Where the records below show a line containing "This screenshot has width=1350, height=565.", start copying; end with the line containing "Redo the last undone edit", and copy it too.

-------- Available data

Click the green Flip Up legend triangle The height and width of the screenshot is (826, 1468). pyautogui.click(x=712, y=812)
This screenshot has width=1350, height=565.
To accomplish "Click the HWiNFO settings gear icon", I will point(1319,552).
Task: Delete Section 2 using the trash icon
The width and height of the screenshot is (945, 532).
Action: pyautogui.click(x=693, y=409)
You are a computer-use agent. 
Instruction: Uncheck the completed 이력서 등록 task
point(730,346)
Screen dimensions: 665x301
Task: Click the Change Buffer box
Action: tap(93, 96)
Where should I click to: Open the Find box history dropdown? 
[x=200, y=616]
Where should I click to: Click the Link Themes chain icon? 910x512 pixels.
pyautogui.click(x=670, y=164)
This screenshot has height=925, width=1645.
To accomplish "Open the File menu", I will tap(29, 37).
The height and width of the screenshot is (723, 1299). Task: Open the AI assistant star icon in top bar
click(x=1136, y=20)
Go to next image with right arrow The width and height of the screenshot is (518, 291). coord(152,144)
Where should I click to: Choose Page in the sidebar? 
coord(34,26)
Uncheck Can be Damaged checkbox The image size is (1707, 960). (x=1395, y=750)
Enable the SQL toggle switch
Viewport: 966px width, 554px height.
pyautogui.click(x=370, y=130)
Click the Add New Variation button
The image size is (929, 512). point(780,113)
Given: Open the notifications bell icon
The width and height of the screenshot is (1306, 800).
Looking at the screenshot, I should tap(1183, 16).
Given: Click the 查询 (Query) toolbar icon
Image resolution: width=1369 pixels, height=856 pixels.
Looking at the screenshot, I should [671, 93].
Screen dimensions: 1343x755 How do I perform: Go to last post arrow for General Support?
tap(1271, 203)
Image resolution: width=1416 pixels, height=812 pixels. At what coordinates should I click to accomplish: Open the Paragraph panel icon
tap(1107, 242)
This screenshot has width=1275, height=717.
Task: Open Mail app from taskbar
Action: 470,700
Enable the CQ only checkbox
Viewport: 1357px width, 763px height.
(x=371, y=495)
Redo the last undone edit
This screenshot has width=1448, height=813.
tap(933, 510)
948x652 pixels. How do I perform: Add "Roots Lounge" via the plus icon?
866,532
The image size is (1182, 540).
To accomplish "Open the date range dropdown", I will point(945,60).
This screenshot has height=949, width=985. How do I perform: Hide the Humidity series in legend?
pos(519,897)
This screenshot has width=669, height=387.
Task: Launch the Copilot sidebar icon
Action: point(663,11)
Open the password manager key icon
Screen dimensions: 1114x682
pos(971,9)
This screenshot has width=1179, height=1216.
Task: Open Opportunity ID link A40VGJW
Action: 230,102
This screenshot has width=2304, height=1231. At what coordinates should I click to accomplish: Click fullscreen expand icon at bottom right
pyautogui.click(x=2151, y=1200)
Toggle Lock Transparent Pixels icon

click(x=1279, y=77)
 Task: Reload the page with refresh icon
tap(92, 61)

----------------

Expected output:
This screenshot has width=1350, height=565.
To accomplish "Click the HWiNFO settings gear icon", I will point(1319,552).
Task: Delete Section 2 using the trash icon
The width and height of the screenshot is (945, 532).
Action: pyautogui.click(x=693, y=409)
You are a computer-use agent. 
Instruction: Uncheck the completed 이력서 등록 task
point(730,346)
Screen dimensions: 665x301
Task: Click the Change Buffer box
Action: tap(93, 96)
Where should I click to: Open the Find box history dropdown? 
[x=200, y=616]
Where should I click to: Click the Link Themes chain icon? 910x512 pixels.
pyautogui.click(x=670, y=164)
This screenshot has height=925, width=1645.
To accomplish "Open the File menu", I will tap(29, 37).
The height and width of the screenshot is (723, 1299). Task: Open the AI assistant star icon in top bar
click(x=1136, y=20)
Go to next image with right arrow The width and height of the screenshot is (518, 291). coord(152,144)
Where should I click to: Choose Page in the sidebar? 
coord(34,26)
Uncheck Can be Damaged checkbox The image size is (1707, 960). (x=1395, y=750)
Enable the SQL toggle switch
Viewport: 966px width, 554px height.
pyautogui.click(x=370, y=130)
Click the Add New Variation button
The image size is (929, 512). point(780,113)
Given: Open the notifications bell icon
The width and height of the screenshot is (1306, 800).
Looking at the screenshot, I should tap(1183, 16).
Given: Click the 查询 (Query) toolbar icon
Image resolution: width=1369 pixels, height=856 pixels.
Looking at the screenshot, I should [671, 93].
Screen dimensions: 1343x755 How do I perform: Go to last post arrow for General Support?
tap(1271, 203)
Image resolution: width=1416 pixels, height=812 pixels. At what coordinates should I click to accomplish: Open the Paragraph panel icon
tap(1107, 242)
This screenshot has width=1275, height=717.
Task: Open Mail app from taskbar
Action: 470,700
Enable the CQ only checkbox
Viewport: 1357px width, 763px height.
(x=371, y=495)
Redo the last undone edit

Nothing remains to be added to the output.